→ Exercise description: The answer must be a single number: the count of lines in these records that hold "with".

→ Extracted information:
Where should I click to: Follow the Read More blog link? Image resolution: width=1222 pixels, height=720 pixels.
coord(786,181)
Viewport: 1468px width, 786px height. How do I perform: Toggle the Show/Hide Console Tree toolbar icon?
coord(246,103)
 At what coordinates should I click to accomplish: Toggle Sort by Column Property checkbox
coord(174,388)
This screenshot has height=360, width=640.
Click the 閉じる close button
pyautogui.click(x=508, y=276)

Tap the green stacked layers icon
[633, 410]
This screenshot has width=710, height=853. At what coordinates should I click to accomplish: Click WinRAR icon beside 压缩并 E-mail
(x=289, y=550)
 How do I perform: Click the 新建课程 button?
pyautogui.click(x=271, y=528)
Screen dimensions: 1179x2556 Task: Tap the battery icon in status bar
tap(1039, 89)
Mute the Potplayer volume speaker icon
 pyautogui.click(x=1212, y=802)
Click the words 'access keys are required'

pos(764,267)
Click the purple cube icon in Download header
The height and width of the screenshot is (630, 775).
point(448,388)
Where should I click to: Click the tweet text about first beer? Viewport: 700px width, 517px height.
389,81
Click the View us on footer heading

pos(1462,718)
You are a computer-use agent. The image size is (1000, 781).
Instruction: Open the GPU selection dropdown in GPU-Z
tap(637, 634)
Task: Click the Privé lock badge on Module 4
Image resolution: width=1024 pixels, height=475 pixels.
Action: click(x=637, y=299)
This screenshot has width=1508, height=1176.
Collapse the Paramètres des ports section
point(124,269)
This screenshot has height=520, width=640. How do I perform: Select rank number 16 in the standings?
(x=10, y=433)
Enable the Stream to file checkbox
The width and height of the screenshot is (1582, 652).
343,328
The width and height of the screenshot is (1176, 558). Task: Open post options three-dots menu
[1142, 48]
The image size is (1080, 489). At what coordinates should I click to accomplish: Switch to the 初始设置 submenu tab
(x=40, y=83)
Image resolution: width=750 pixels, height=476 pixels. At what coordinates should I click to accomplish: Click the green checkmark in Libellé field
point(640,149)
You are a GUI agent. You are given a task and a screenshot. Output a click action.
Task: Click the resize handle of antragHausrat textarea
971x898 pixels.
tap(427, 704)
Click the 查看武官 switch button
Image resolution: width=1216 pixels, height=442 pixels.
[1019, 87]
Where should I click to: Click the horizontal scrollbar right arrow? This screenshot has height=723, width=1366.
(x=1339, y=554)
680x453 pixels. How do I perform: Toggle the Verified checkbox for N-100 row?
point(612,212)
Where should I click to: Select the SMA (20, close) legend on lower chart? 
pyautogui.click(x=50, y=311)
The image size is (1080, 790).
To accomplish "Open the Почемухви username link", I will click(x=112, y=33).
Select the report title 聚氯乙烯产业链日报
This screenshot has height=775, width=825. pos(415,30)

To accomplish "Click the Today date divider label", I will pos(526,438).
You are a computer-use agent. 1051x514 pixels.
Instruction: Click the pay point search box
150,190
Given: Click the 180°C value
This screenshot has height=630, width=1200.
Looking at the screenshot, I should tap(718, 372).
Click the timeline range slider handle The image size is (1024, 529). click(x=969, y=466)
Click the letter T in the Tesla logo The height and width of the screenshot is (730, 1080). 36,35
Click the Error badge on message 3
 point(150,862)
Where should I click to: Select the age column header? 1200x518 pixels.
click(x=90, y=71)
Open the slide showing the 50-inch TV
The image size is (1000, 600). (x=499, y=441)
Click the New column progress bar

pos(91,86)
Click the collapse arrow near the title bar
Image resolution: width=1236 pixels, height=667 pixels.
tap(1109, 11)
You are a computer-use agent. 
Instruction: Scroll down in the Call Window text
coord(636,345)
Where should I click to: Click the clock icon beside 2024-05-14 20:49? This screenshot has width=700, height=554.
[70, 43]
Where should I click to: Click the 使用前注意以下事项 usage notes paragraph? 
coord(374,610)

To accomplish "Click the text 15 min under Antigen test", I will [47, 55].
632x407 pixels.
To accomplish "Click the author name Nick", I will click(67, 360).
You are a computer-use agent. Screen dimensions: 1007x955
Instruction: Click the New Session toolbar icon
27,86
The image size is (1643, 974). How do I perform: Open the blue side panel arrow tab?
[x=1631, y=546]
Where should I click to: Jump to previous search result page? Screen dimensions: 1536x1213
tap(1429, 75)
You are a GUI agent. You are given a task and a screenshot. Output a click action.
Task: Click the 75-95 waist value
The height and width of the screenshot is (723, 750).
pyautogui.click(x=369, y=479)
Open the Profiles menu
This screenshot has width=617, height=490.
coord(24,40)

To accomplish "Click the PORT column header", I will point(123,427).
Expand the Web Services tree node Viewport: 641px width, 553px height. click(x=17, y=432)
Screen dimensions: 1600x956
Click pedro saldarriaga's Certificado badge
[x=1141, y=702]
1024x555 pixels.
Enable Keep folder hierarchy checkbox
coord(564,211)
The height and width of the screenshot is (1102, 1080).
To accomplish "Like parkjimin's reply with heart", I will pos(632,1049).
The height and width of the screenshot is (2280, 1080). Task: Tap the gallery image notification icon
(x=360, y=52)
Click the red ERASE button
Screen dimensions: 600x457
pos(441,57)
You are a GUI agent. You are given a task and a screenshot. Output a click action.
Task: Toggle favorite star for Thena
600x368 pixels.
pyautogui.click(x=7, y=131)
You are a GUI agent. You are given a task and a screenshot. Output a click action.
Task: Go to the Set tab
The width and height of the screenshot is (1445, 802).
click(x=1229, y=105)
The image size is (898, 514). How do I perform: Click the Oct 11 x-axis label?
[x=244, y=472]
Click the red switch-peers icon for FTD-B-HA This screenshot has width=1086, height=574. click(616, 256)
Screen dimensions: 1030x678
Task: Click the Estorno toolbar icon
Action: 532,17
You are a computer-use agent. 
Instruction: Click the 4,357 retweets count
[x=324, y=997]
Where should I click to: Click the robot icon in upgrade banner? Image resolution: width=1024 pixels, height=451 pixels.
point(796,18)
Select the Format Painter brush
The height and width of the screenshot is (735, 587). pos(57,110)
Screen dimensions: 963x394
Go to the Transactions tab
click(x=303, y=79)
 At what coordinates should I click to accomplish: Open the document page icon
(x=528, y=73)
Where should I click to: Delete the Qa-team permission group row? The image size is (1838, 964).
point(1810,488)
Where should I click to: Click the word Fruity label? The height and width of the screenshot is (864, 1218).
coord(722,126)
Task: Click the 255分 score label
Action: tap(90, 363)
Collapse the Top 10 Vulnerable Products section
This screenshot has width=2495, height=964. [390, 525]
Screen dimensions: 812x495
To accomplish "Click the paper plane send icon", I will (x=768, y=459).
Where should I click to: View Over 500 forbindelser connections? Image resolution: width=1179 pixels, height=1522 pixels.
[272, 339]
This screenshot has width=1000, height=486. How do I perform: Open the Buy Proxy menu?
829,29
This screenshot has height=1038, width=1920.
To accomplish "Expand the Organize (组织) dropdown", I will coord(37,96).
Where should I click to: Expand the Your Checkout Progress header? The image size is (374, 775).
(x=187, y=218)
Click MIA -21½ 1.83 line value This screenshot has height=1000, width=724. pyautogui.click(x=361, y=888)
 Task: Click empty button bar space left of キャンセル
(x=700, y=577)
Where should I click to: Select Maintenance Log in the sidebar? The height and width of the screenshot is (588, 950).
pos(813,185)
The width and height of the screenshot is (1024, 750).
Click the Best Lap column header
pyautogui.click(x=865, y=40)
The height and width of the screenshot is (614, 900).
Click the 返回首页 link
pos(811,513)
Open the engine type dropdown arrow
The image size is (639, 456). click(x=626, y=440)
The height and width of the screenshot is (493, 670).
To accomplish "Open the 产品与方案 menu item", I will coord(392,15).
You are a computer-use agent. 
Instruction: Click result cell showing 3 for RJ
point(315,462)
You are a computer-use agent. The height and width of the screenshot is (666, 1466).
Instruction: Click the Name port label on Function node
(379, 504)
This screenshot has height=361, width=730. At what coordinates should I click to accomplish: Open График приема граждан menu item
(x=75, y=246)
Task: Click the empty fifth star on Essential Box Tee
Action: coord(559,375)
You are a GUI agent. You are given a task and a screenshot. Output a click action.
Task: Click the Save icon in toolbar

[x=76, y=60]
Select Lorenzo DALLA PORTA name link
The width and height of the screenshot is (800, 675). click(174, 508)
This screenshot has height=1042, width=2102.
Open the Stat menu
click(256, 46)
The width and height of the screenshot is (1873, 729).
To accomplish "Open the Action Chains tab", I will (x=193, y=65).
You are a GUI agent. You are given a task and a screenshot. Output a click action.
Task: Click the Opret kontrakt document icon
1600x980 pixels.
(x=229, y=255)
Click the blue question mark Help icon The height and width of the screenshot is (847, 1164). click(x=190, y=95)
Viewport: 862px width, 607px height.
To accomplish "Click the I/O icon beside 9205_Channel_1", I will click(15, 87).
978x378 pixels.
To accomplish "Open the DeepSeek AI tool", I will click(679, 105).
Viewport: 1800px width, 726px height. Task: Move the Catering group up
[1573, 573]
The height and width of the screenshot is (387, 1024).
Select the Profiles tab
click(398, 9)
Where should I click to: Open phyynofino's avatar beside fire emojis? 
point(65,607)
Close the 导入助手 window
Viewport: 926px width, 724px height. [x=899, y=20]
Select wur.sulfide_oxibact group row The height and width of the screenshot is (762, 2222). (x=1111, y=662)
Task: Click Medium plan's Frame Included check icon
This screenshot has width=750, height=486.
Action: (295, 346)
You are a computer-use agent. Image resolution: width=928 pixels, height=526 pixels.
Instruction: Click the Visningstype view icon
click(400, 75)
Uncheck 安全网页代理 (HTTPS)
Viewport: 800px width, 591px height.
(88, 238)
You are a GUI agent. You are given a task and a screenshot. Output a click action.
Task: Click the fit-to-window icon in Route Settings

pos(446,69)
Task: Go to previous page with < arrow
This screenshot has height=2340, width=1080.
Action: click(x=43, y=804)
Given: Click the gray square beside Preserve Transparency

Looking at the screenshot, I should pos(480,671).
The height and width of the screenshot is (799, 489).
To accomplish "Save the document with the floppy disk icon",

→ Output of the task: 3